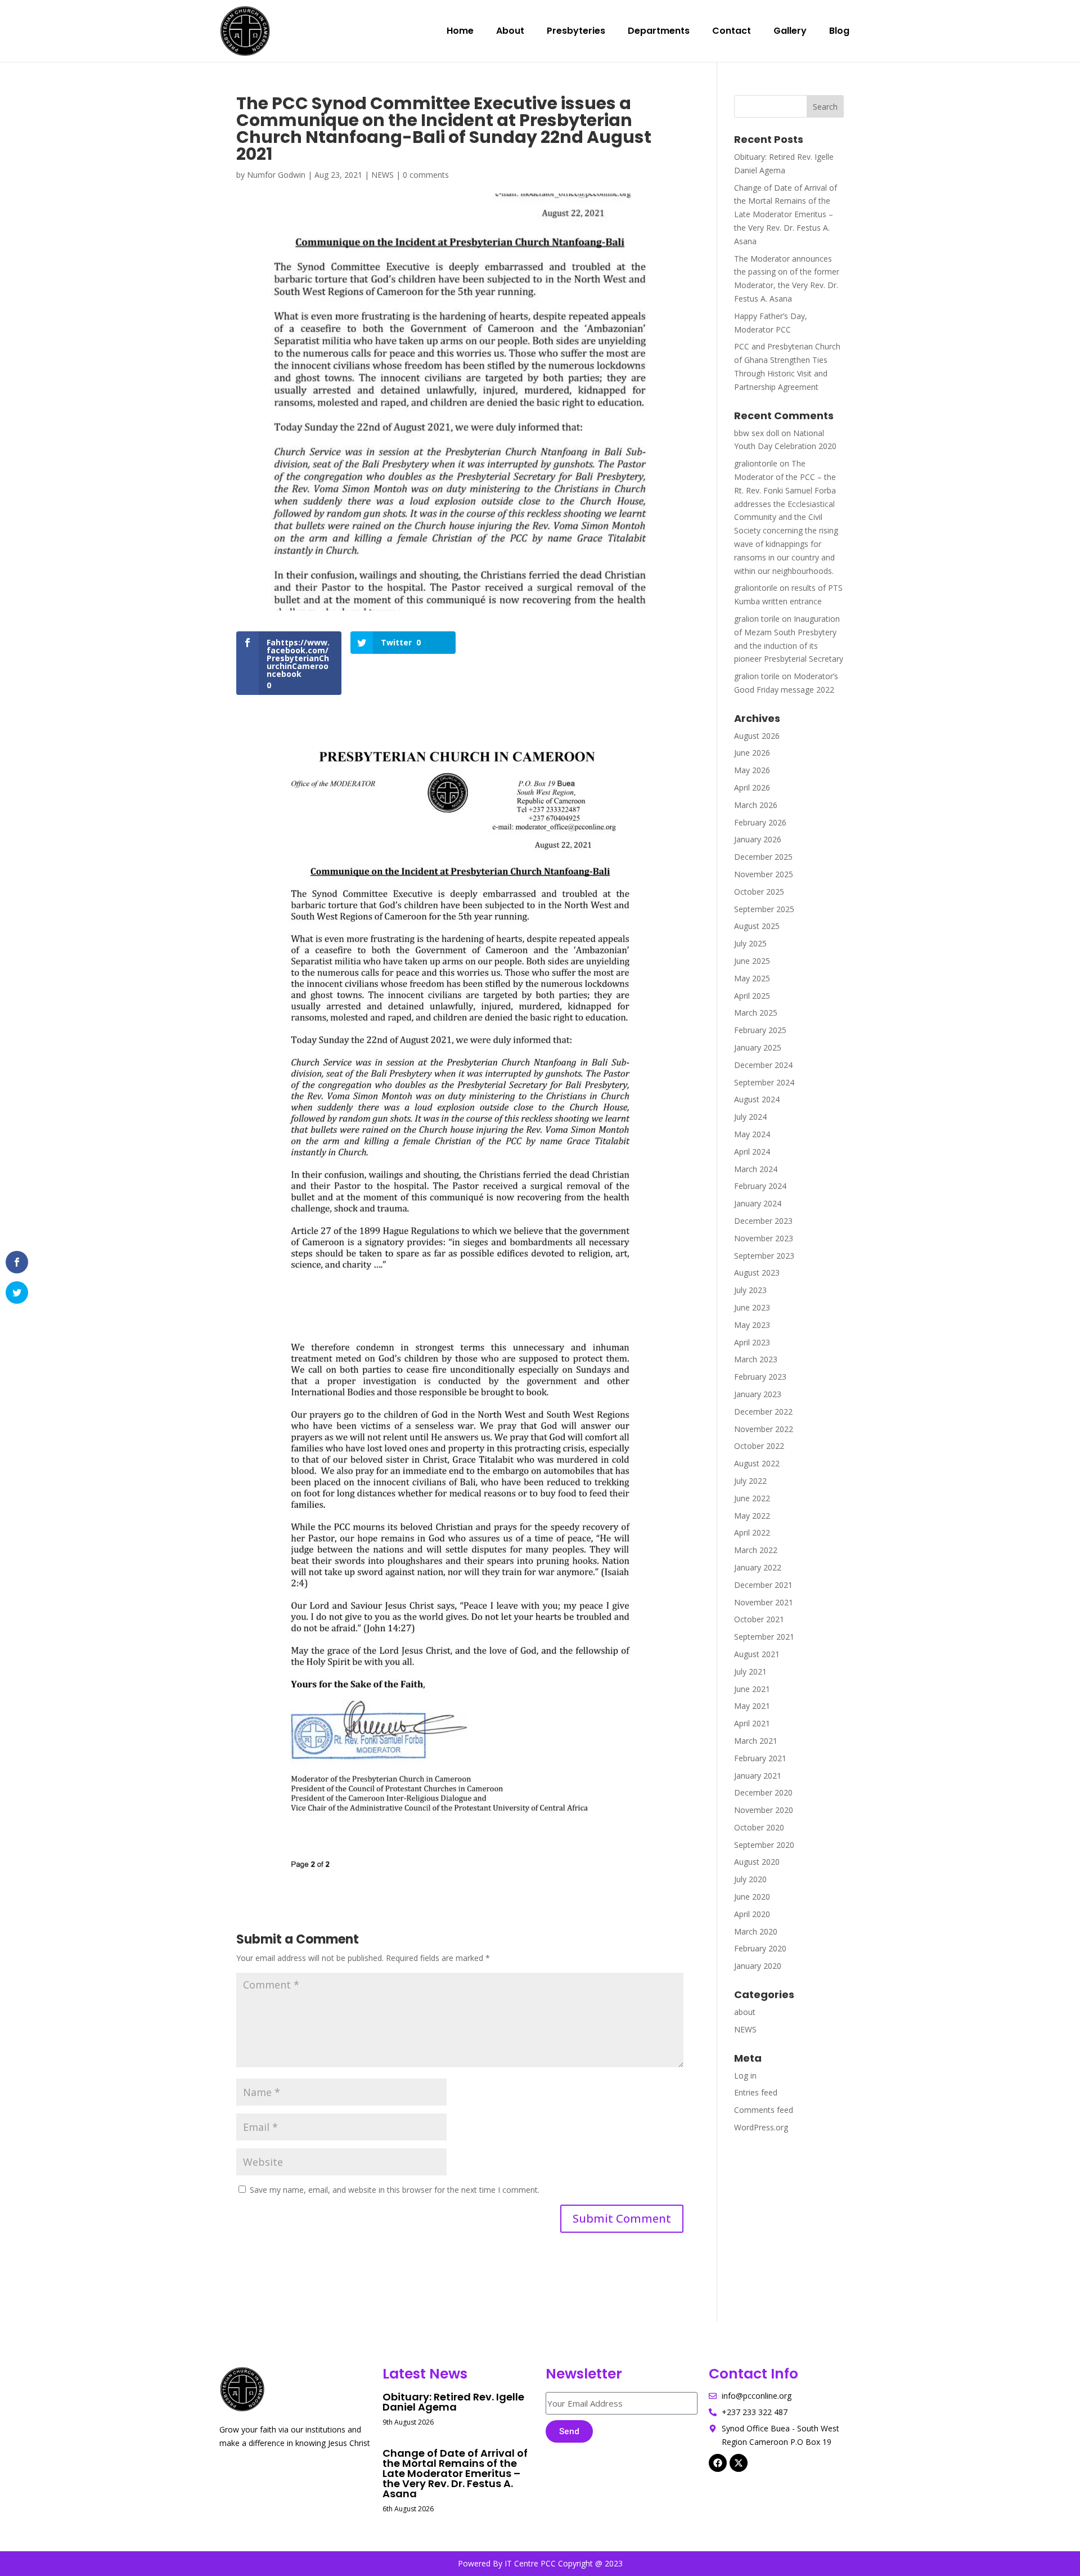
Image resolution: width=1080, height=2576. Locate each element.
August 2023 (757, 1272)
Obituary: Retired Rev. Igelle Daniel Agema (453, 2402)
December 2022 (763, 1411)
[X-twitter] (739, 2463)
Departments (659, 30)
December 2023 (763, 1220)
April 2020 (752, 1914)
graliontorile (755, 463)
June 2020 (752, 1896)
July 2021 (750, 1671)
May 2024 (752, 1134)
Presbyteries (576, 30)
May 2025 (752, 978)
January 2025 (757, 1047)
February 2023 (760, 1376)
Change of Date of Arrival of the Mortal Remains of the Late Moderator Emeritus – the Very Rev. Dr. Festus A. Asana (785, 214)
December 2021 (763, 1584)
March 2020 (755, 1931)
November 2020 (763, 1810)
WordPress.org (761, 2127)
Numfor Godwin (276, 174)
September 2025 (764, 909)
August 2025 (757, 926)
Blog (839, 30)
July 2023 (750, 1290)
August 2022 (757, 1463)
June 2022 (752, 1498)
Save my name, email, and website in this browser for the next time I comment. (394, 2189)
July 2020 (750, 1879)
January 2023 (757, 1394)
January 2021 (757, 1775)
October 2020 (759, 1827)
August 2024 (757, 1099)
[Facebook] (718, 2463)
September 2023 (764, 1255)
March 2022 (755, 1550)
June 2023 (752, 1307)
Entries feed (755, 2092)
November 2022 (763, 1429)
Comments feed (763, 2109)
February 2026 (760, 822)
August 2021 (757, 1654)
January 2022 (757, 1567)
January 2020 (757, 1965)
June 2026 (752, 752)
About (510, 30)
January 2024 (757, 1203)
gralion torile (757, 618)
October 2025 (759, 891)
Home (460, 30)
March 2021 (755, 1740)
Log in (745, 2075)
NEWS (382, 174)
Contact (731, 30)
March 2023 (755, 1359)
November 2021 (763, 1602)
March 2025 (755, 1012)
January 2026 (757, 839)
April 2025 (752, 995)
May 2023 (752, 1325)
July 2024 (750, 1116)
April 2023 (752, 1342)
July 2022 (750, 1480)
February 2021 (760, 1758)
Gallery (790, 30)
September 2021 (764, 1636)
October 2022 (759, 1445)
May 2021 (752, 1705)
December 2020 (763, 1792)
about (744, 2012)
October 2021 (759, 1619)
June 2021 (752, 1689)
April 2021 (752, 1723)
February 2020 (760, 1948)
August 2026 (757, 735)
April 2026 (752, 787)
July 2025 (750, 943)
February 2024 (760, 1186)
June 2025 (752, 960)
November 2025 (763, 874)
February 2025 (760, 1030)
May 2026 (752, 770)
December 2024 (763, 1065)
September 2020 (764, 1844)
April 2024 (752, 1151)
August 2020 (757, 1861)
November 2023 (763, 1238)
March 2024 (755, 1169)
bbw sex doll (756, 433)
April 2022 (752, 1532)
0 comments (426, 174)
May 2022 (752, 1515)
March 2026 (755, 805)
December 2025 (763, 856)
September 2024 (764, 1082)
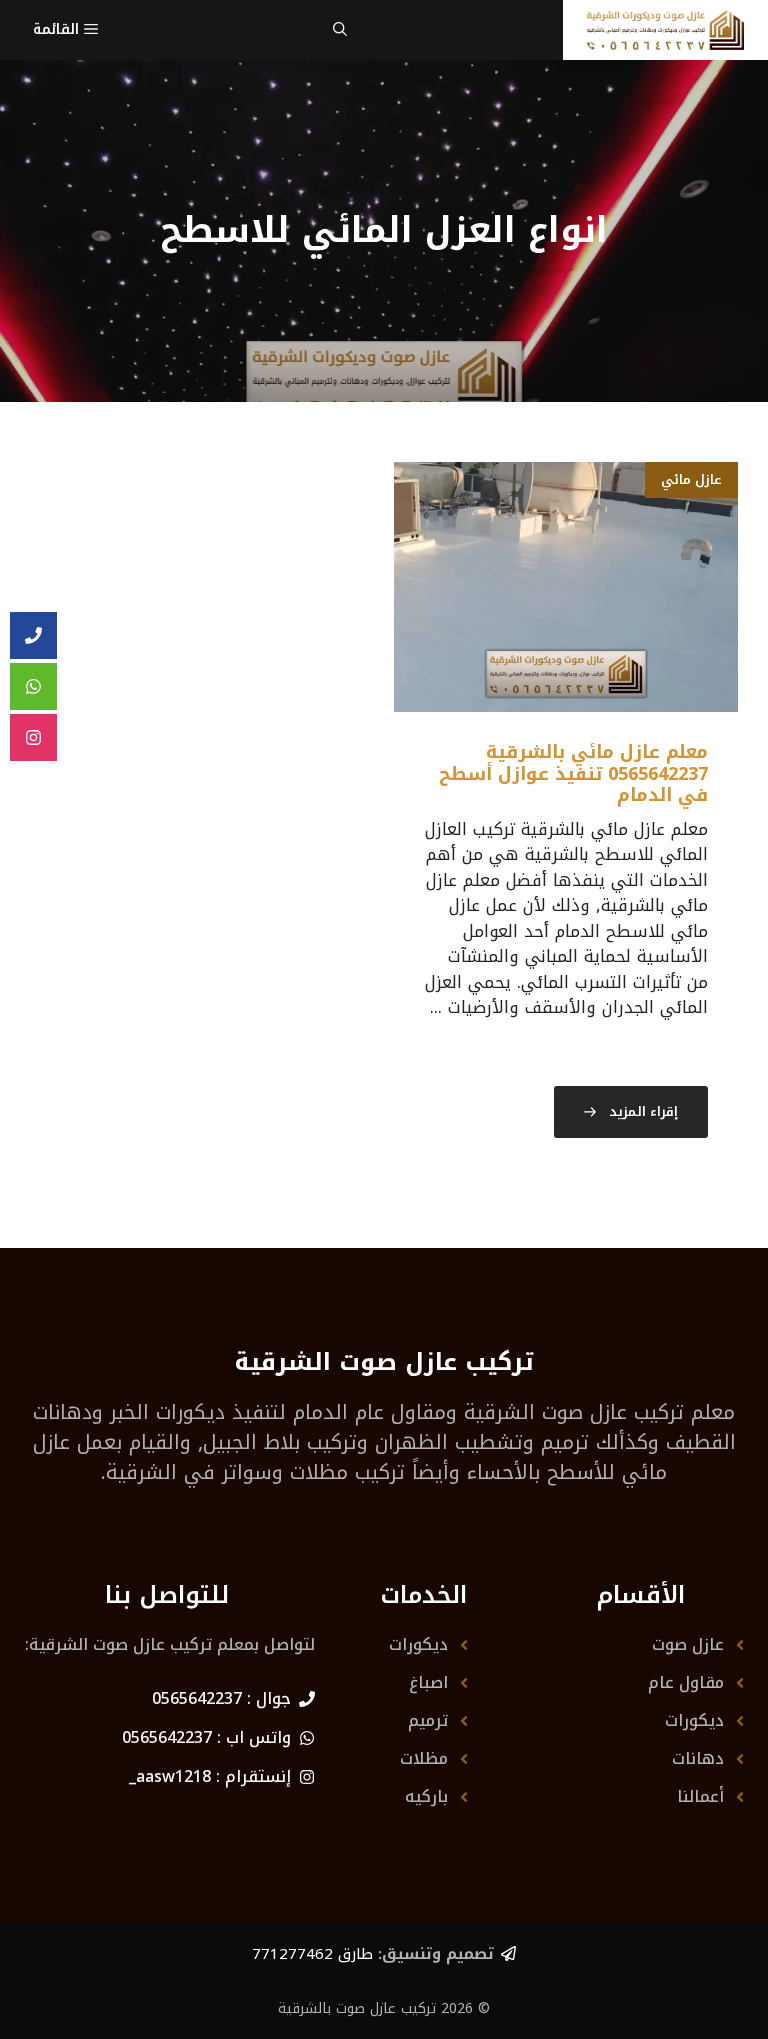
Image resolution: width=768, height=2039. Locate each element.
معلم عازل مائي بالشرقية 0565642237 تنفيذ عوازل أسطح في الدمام (573, 773)
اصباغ (428, 1682)
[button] (340, 30)
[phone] (33, 636)
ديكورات (694, 1720)
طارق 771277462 (312, 1954)
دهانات (698, 1758)
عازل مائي (691, 479)
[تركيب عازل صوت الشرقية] (665, 30)
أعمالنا (700, 1796)
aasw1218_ (170, 1776)
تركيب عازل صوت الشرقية (574, 1412)
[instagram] (33, 738)
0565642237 (197, 1698)
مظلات (424, 1758)
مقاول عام (686, 1682)
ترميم (428, 1720)
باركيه (426, 1796)
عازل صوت (688, 1644)
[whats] (33, 687)
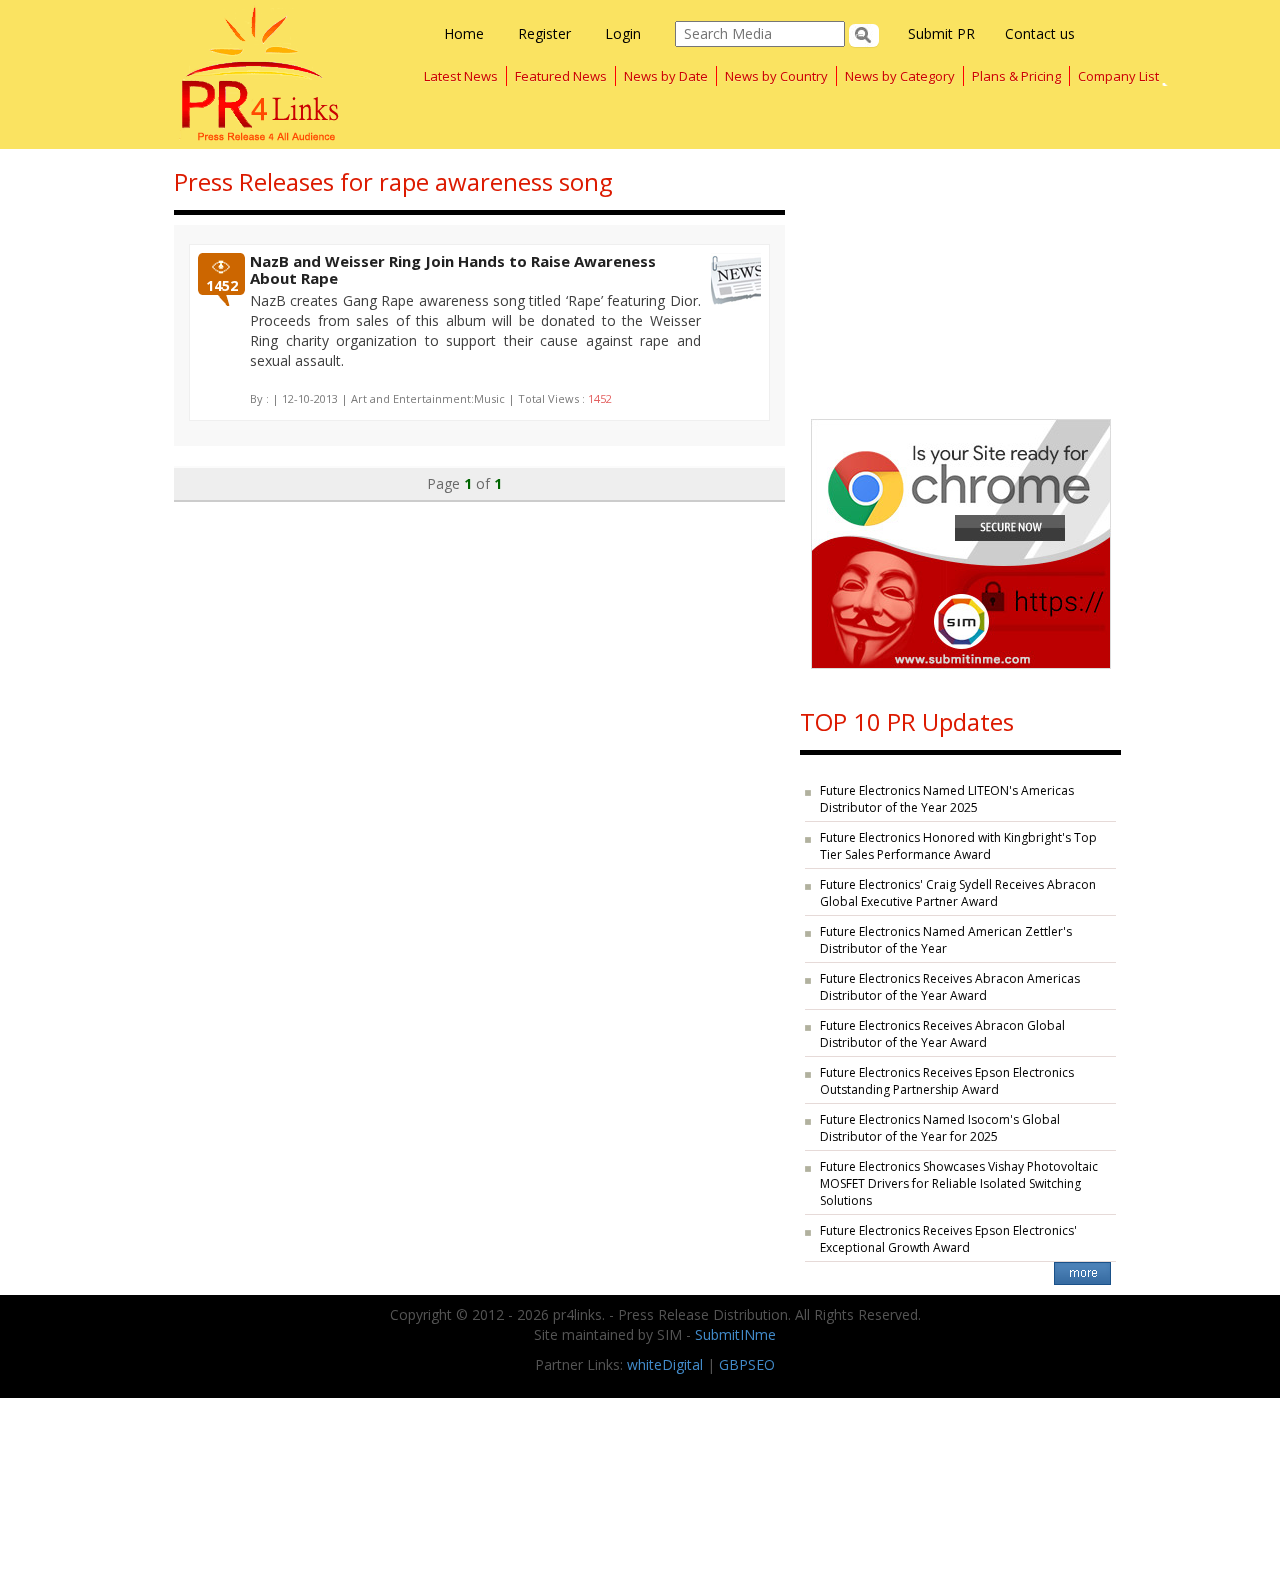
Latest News (461, 76)
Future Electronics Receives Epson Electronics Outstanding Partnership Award (947, 1081)
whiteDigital (665, 1364)
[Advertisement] (960, 274)
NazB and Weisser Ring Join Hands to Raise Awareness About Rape (453, 269)
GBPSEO (747, 1364)
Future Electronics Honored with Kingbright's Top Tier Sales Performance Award (958, 846)
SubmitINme (735, 1334)
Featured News (561, 76)
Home (464, 33)
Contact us (1040, 33)
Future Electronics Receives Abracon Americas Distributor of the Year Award (950, 987)
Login (623, 33)
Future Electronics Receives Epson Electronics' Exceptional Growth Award (948, 1239)
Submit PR (941, 33)
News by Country (776, 76)
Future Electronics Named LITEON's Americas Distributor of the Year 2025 (947, 799)
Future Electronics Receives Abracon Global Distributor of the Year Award (942, 1034)
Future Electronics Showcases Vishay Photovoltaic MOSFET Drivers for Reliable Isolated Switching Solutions (959, 1183)
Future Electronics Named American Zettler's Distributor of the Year (946, 940)
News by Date (666, 76)
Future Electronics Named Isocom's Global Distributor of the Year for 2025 (940, 1128)
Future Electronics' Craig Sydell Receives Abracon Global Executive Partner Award (958, 893)
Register (544, 33)
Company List (1118, 76)
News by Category (900, 76)
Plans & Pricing (1016, 76)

# [Task objective]
For the material, find the number of lines holding the word "Americas" and give that figure and nothing more.

# [Output below]
2